Whatever their reasons for seeing the movie, kids can at best expect to find a barely serviceable replication of the story of how the title character - a terminally callow farm boy (Ed Speleers) - is called upon to become a Dragon Rider, heir to a once-proud, all-but-eviscerated fraternity of high-flying knights defending peace and freedom.
It takes awhile (though not as long as one might suppose) for such commitment to find our hero - who, to be honest, comes across through most of the movie as a well-meaning, gilt-edged meathead. He must first trip over a sapphire "stone" swiped by a fugitive princess (Sienna Guillory) from a malevolent dark-clothed ruler (John Malkovich).
The "stone," of course, turns out to be a dragon's egg whose occupant grows to full size after one flight above the clouds. (She comes back to Earth talking exactly like Rachel Weisz.) The ruler sics ogres and a wizard (Robert Carlyle) on Eragon, whose kindly uncle is murdered.

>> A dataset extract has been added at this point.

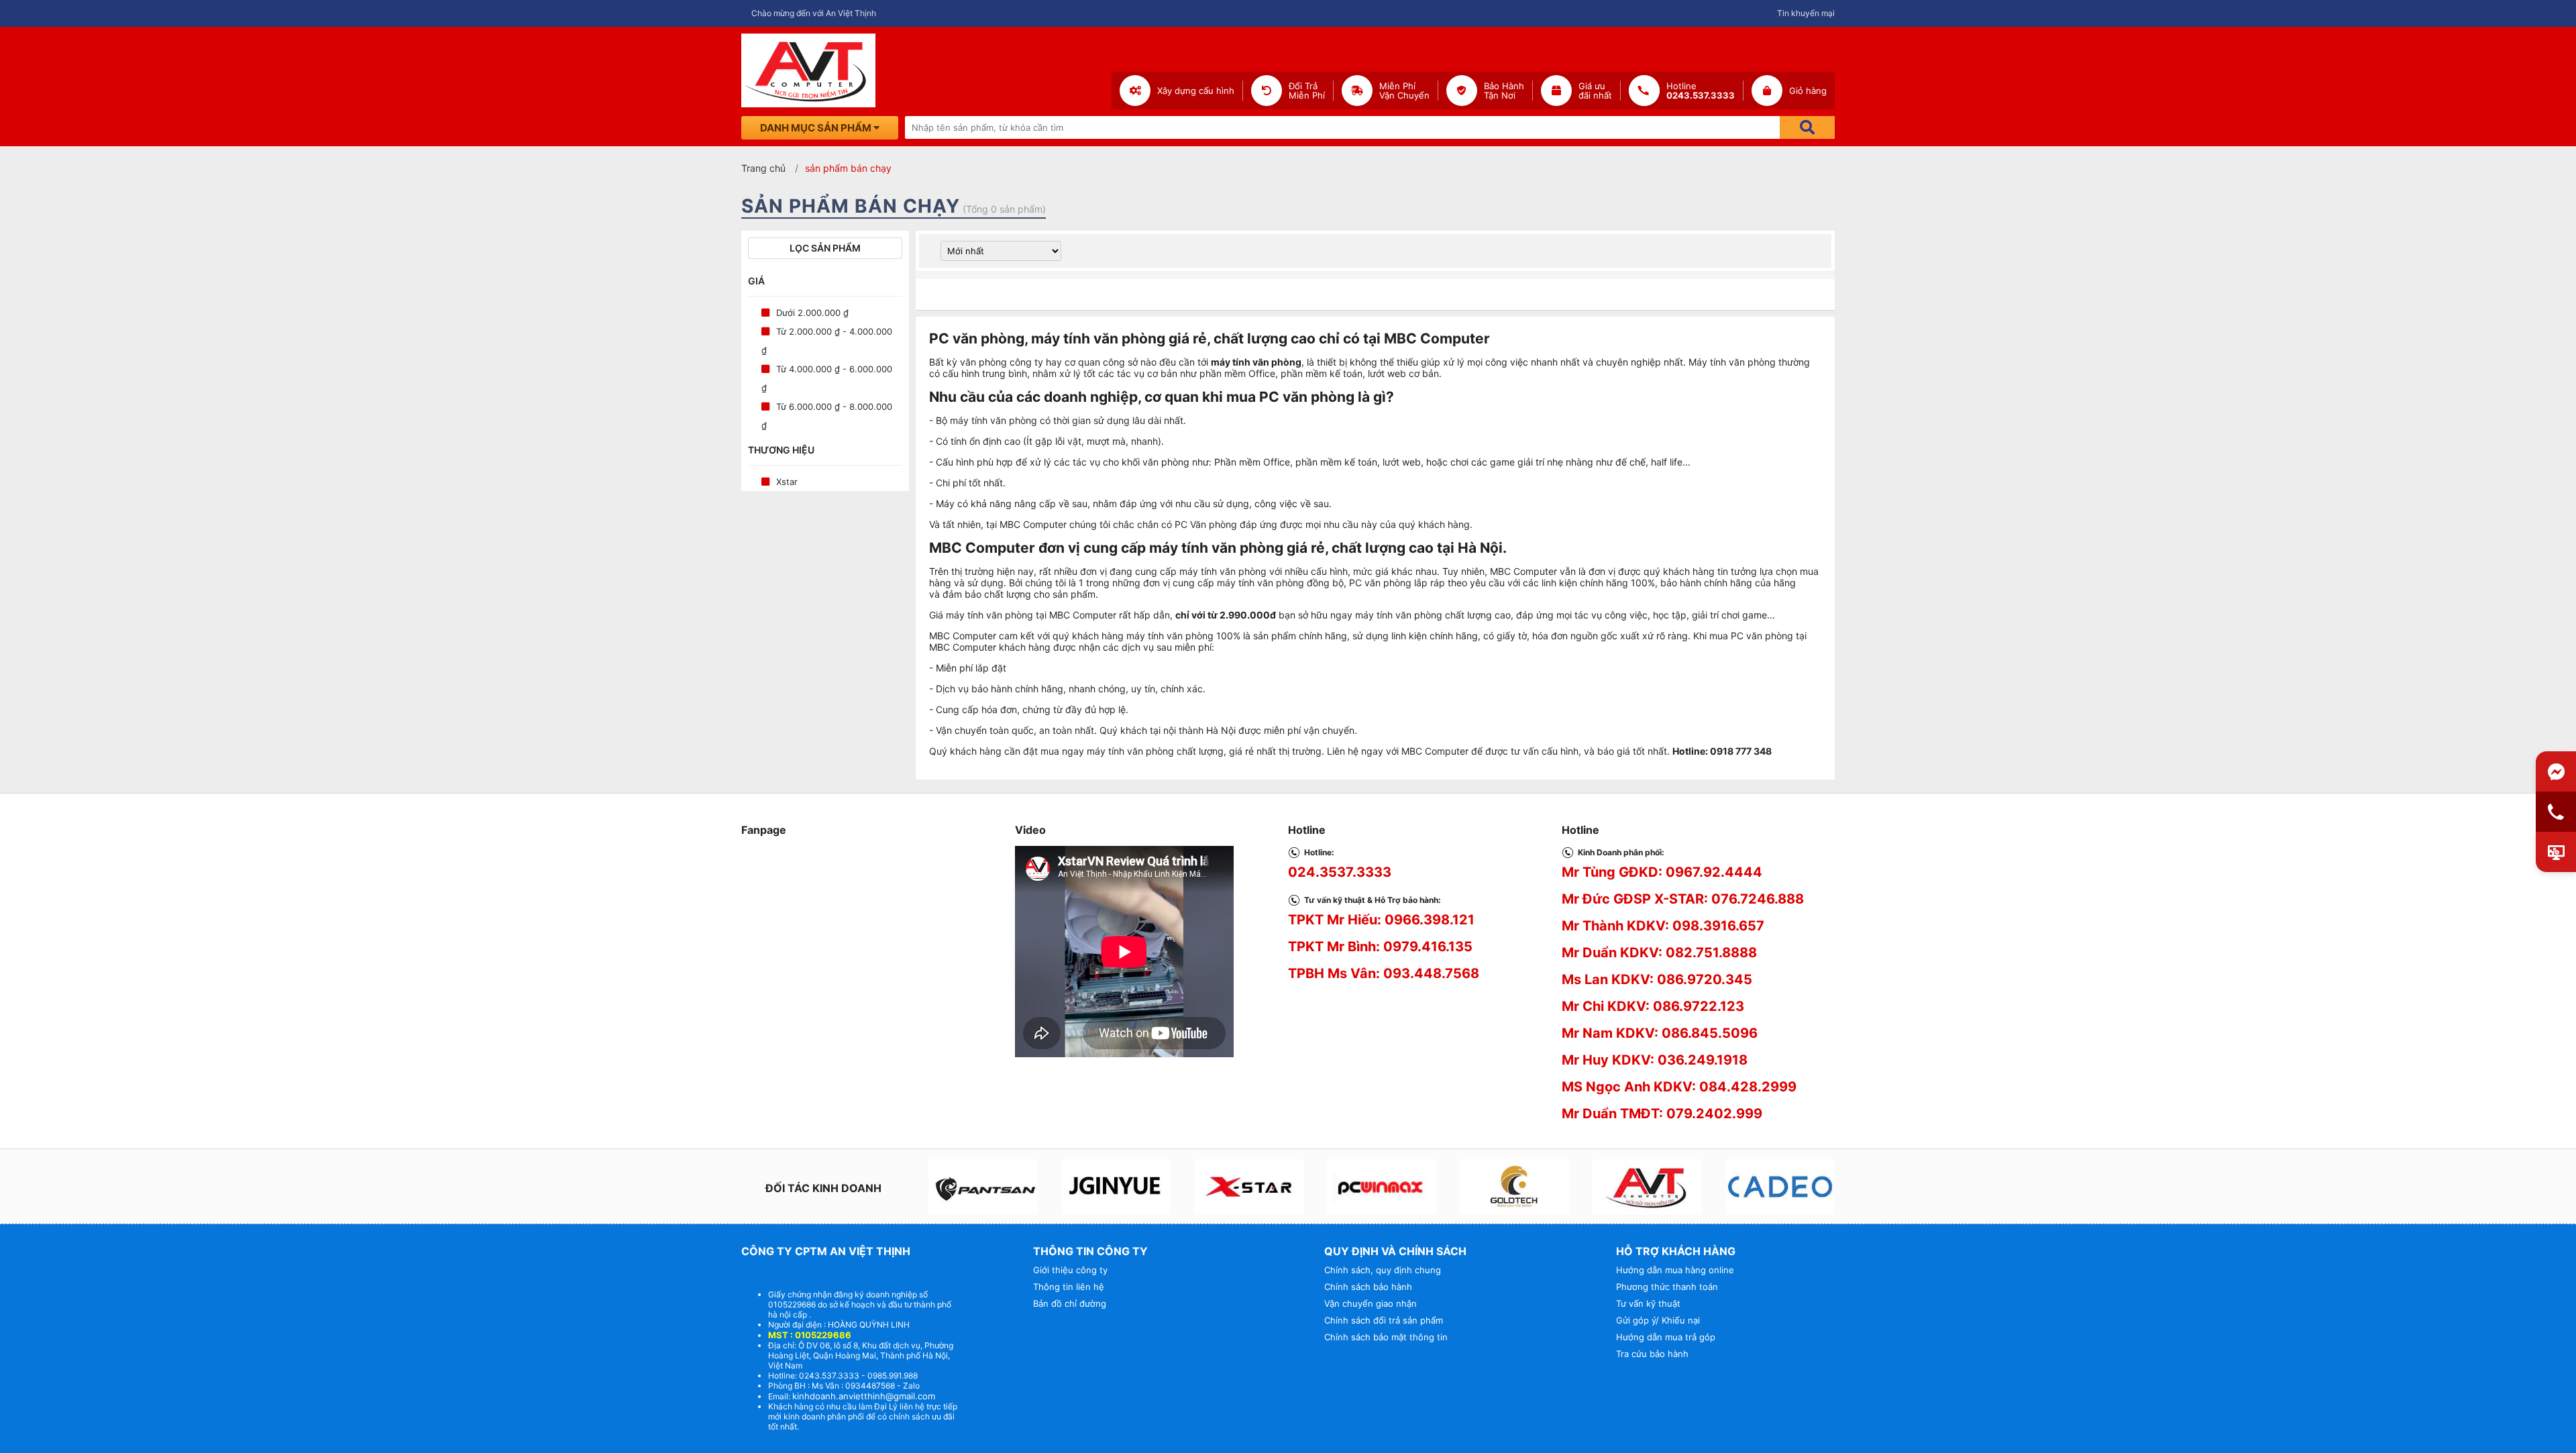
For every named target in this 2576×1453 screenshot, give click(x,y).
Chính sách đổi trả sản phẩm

The kid reluctantly runs off with a seedy-but-wise old vagrant named Brom (Jeremy Irons), who turns out to know a lot about dragons and swordsmanship. The only thing missing from all this is The Force, though there are a lot of magic words flying around and melting things.
Not even the computer-generated dragon is all that original for those who remember (there must be some) 1996's "DragonHeart." Still, the fact that director Stefen Fangmeier's background is in visual effects and digital projection ensures a handsome-looking dragon and lots of swooping and dipping in the skies. After awhile, though, it occurs even to those who don't play video games that they might find similar thrills in front of the set.
With most of the work going into the tech stuff, the actors seem left pretty much on their own.
Irons assumes the once-mighty mentor routine with assurance and grace, and Carlyle bares his fangs with admirable restraint.